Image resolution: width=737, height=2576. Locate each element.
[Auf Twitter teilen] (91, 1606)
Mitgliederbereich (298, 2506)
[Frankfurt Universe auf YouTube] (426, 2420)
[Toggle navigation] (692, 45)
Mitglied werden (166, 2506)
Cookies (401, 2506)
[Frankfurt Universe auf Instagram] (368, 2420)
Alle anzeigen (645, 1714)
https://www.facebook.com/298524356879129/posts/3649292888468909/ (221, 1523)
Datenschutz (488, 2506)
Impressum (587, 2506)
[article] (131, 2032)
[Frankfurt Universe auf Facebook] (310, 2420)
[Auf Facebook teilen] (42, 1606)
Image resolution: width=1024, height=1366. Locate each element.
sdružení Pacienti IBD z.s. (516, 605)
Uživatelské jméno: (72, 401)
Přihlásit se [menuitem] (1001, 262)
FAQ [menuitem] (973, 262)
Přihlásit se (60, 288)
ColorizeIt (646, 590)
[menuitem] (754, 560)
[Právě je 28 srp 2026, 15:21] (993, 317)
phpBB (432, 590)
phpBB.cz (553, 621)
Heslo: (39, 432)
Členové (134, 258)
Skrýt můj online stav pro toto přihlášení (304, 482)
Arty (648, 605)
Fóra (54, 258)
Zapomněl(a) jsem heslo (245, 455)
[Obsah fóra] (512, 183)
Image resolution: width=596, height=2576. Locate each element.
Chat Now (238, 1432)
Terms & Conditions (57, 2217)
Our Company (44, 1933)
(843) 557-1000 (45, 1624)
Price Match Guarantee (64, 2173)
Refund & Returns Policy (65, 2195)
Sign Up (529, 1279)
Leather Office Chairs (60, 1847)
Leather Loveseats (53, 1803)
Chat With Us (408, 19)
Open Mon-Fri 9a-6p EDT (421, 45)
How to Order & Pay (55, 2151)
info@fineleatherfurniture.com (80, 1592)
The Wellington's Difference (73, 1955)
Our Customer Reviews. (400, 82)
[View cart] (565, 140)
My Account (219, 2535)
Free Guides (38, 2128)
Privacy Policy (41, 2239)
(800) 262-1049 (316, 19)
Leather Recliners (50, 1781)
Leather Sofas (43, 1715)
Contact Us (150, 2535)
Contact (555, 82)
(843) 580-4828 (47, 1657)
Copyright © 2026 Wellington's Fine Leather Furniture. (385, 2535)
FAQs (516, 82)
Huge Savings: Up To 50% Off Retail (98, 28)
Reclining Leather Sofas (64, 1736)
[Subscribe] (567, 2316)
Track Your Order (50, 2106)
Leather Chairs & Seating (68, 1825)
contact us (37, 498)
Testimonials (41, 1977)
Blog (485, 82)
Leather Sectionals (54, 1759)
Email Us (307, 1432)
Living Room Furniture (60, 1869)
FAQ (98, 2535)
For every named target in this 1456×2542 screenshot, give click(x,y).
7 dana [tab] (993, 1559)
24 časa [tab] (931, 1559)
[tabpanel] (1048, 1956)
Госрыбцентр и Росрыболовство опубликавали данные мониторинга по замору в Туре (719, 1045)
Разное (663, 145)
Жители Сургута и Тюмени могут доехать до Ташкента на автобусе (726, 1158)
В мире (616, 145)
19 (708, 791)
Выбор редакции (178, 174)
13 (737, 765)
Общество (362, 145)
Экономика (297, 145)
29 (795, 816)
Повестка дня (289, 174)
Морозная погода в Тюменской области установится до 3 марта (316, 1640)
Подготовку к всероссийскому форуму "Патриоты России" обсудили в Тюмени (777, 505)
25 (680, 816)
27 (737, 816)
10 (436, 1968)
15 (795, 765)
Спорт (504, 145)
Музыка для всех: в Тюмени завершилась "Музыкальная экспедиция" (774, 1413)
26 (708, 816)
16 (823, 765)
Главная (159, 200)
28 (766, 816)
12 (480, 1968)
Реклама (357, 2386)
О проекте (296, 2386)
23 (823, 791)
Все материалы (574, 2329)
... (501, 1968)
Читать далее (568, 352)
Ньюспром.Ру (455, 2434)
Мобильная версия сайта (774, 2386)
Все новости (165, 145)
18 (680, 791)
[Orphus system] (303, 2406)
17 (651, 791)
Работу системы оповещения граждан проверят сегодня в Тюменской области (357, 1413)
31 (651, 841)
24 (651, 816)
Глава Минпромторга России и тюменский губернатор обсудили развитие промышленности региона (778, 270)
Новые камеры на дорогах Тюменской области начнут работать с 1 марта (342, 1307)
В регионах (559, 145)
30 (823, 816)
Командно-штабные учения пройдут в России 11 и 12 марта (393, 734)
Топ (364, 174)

+===+

--- REQUIRED WORK ---
Please reproduce all of the entries exactly as they stand.

--- EXERCISE RESULT ---
Image resolution: width=737, height=2576. Locate each element.
[Auf Twitter teilen] (91, 1606)
Mitgliederbereich (298, 2506)
[Frankfurt Universe auf YouTube] (426, 2420)
[Toggle navigation] (692, 45)
Mitglied werden (166, 2506)
Cookies (401, 2506)
[Frankfurt Universe auf Instagram] (368, 2420)
Alle anzeigen (645, 1714)
https://www.facebook.com/298524356879129/posts/3649292888468909/ (221, 1523)
Datenschutz (488, 2506)
Impressum (587, 2506)
[article] (131, 2032)
[Frankfurt Universe auf Facebook] (310, 2420)
[Auf Facebook teilen] (42, 1606)
Image resolution: width=1024, height=1366. Locate each element.
sdružení Pacienti IBD z.s. (516, 605)
Uživatelské jméno: (72, 401)
Přihlásit se [menuitem] (1001, 262)
FAQ [menuitem] (973, 262)
Přihlásit se (60, 288)
ColorizeIt (646, 590)
[menuitem] (754, 560)
[Právě je 28 srp 2026, 15:21] (993, 317)
phpBB (432, 590)
phpBB.cz (553, 621)
Heslo: (39, 432)
Členové (134, 258)
Skrýt můj online stav pro toto přihlášení (304, 482)
Arty (648, 605)
Fóra (54, 258)
Zapomněl(a) jsem heslo (245, 455)
[Obsah fóra] (512, 183)
Image resolution: width=596, height=2576. Locate each element.
Chat Now (238, 1432)
Terms & Conditions (57, 2217)
Our Company (44, 1933)
(843) 557-1000 (45, 1624)
Price Match Guarantee (64, 2173)
Refund & Returns Policy (65, 2195)
Sign Up (529, 1279)
Leather Office Chairs (60, 1847)
Leather Loveseats (53, 1803)
Chat With Us (408, 19)
Open Mon-Fri 9a-6p EDT (421, 45)
How to Order & Pay (55, 2151)
info@fineleatherfurniture.com (80, 1592)
The Wellington's Difference (73, 1955)
Our Customer Reviews. (400, 82)
[View cart] (565, 140)
My Account (219, 2535)
Free Guides (38, 2128)
Privacy Policy (41, 2239)
(800) 262-1049 (316, 19)
Leather Recliners (50, 1781)
Leather Sofas (43, 1715)
Contact Us (150, 2535)
Contact (555, 82)
(843) 580-4828 (47, 1657)
Copyright © 2026 Wellington's Fine Leather Furniture. (385, 2535)
FAQs (516, 82)
Huge Savings: Up To 50% Off Retail (98, 28)
Reclining Leather Sofas (64, 1736)
[Subscribe] (567, 2316)
Track Your Order (50, 2106)
Leather Chairs & Seating (68, 1825)
contact us (37, 498)
Testimonials (41, 1977)
Blog (485, 82)
Leather Sectionals (54, 1759)
Email Us (307, 1432)
Living Room Furniture (60, 1869)
FAQ (98, 2535)
For every named target in this 1456×2542 screenshot, give click(x,y).
7 dana [tab] (993, 1559)
24 časa [tab] (931, 1559)
[tabpanel] (1048, 1956)
Госрыбцентр и Росрыболовство опубликавали данные мониторинга по замору в Туре (719, 1045)
Разное (663, 145)
Жители Сургута и Тюмени могут доехать до Ташкента на автобусе (726, 1158)
В мире (616, 145)
19 (708, 791)
Выбор редакции (178, 174)
13 (737, 765)
Общество (362, 145)
Экономика (297, 145)
29 (795, 816)
Повестка дня (289, 174)
Морозная погода в Тюменской области установится до 3 марта (316, 1640)
Подготовку к всероссийскому форуму "Патриоты России" обсудили в Тюмени (777, 505)
25 (680, 816)
27 (737, 816)
10 (436, 1968)
15 (795, 765)
Спорт (504, 145)
Музыка для всех: в Тюмени завершилась "Музыкальная экспедиция" (774, 1413)
26 (708, 816)
16 (823, 765)
Главная (159, 200)
28 (766, 816)
12 (480, 1968)
Реклама (357, 2386)
О проекте (296, 2386)
23 (823, 791)
Все материалы (574, 2329)
... (501, 1968)
Читать далее (568, 352)
Ньюспром.Ру (455, 2434)
Мобильная версия сайта (774, 2386)
Все новости (165, 145)
18 (680, 791)
[Orphus system] (303, 2406)
17 (651, 791)
Работу системы оповещения граждан проверят сегодня в Тюменской области (357, 1413)
31 (651, 841)
24 (651, 816)
Глава Минпромторга России и тюменский губернатор обсудили развитие промышленности региона (778, 270)
Новые камеры на дорогах Тюменской области начнут работать с 1 марта (342, 1307)
В регионах (559, 145)
30 (823, 816)
Командно-штабные учения пройдут в России 11 и 12 марта (393, 734)
Топ (364, 174)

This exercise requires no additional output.